Given records: Begin

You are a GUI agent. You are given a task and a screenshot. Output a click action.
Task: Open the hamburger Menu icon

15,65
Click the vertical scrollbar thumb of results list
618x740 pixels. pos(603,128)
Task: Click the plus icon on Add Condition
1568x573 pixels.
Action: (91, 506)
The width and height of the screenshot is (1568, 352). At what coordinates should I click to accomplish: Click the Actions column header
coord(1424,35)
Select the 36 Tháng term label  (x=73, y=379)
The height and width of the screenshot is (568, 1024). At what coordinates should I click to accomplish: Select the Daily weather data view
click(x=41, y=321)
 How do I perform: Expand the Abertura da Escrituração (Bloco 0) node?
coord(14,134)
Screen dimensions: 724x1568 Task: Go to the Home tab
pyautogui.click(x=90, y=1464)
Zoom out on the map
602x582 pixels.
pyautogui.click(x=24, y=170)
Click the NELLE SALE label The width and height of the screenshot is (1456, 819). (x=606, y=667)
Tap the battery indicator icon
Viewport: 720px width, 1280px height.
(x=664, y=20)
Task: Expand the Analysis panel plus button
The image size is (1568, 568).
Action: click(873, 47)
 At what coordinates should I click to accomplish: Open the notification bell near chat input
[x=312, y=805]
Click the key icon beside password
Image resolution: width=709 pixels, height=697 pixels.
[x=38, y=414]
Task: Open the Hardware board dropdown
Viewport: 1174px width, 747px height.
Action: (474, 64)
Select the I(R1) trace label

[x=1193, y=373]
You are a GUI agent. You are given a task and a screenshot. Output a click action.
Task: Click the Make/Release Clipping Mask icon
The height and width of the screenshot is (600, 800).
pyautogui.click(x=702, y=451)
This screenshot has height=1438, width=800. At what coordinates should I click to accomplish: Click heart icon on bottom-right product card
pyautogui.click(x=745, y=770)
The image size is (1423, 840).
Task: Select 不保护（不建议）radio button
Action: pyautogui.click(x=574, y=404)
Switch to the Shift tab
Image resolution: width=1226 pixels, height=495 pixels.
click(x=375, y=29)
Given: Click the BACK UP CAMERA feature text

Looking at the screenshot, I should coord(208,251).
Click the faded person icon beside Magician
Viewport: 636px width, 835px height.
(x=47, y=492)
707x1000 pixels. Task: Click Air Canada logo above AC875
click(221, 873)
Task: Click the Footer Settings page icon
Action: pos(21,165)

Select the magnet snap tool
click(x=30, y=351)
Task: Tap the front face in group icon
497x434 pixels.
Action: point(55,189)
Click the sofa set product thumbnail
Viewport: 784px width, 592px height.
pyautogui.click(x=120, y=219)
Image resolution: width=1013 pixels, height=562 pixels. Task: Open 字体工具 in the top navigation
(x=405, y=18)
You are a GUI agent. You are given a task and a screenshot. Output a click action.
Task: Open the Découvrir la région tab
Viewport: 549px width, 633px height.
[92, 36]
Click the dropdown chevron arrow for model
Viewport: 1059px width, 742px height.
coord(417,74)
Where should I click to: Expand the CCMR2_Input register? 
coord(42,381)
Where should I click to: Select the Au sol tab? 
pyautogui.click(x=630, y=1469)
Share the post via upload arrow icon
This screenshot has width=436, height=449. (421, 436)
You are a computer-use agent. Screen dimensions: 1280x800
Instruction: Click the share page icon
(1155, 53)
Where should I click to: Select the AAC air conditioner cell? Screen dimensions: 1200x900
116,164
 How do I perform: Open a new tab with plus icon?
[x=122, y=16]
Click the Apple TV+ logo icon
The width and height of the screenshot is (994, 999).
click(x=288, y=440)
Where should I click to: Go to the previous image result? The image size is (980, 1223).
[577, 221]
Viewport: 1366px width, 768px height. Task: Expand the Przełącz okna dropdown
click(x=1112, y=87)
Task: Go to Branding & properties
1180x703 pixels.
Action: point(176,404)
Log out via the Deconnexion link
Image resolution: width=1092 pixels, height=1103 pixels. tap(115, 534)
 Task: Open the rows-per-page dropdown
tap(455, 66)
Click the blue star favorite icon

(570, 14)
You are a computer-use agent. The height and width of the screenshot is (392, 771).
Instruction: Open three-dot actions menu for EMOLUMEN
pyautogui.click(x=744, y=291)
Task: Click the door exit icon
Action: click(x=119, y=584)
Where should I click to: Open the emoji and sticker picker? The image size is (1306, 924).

Given records: End

> _Exercise requirements_: Return only the exact lines from the opening of the records through the line that contains "Click the faded person icon beside Magician", both included.

> _Answer to this problem_:
You are a GUI agent. You are given a task and a screenshot. Output a click action.
Task: Open the hamburger Menu icon

15,65
Click the vertical scrollbar thumb of results list
618x740 pixels. pos(603,128)
Task: Click the plus icon on Add Condition
1568x573 pixels.
Action: (91, 506)
The width and height of the screenshot is (1568, 352). At what coordinates should I click to accomplish: Click the Actions column header
coord(1424,35)
Select the 36 Tháng term label  (x=73, y=379)
The height and width of the screenshot is (568, 1024). At what coordinates should I click to accomplish: Select the Daily weather data view
click(x=41, y=321)
 How do I perform: Expand the Abertura da Escrituração (Bloco 0) node?
coord(14,134)
Screen dimensions: 724x1568 Task: Go to the Home tab
pyautogui.click(x=90, y=1464)
Zoom out on the map
602x582 pixels.
pyautogui.click(x=24, y=170)
Click the NELLE SALE label The width and height of the screenshot is (1456, 819). (x=606, y=667)
Tap the battery indicator icon
Viewport: 720px width, 1280px height.
(x=664, y=20)
Task: Expand the Analysis panel plus button
The image size is (1568, 568).
Action: click(873, 47)
 At what coordinates should I click to accomplish: Open the notification bell near chat input
[x=312, y=805]
Click the key icon beside password
Image resolution: width=709 pixels, height=697 pixels.
[x=38, y=414]
Task: Open the Hardware board dropdown
Viewport: 1174px width, 747px height.
Action: (474, 64)
Select the I(R1) trace label

[x=1193, y=373]
You are a GUI agent. You are given a task and a screenshot. Output a click action.
Task: Click the Make/Release Clipping Mask icon
The height and width of the screenshot is (600, 800).
pyautogui.click(x=702, y=451)
This screenshot has height=1438, width=800. At what coordinates should I click to accomplish: Click heart icon on bottom-right product card
pyautogui.click(x=745, y=770)
The image size is (1423, 840).
Task: Select 不保护（不建议）radio button
Action: pyautogui.click(x=574, y=404)
Switch to the Shift tab
Image resolution: width=1226 pixels, height=495 pixels.
click(x=375, y=29)
Given: Click the BACK UP CAMERA feature text

Looking at the screenshot, I should coord(208,251).
Click the faded person icon beside Magician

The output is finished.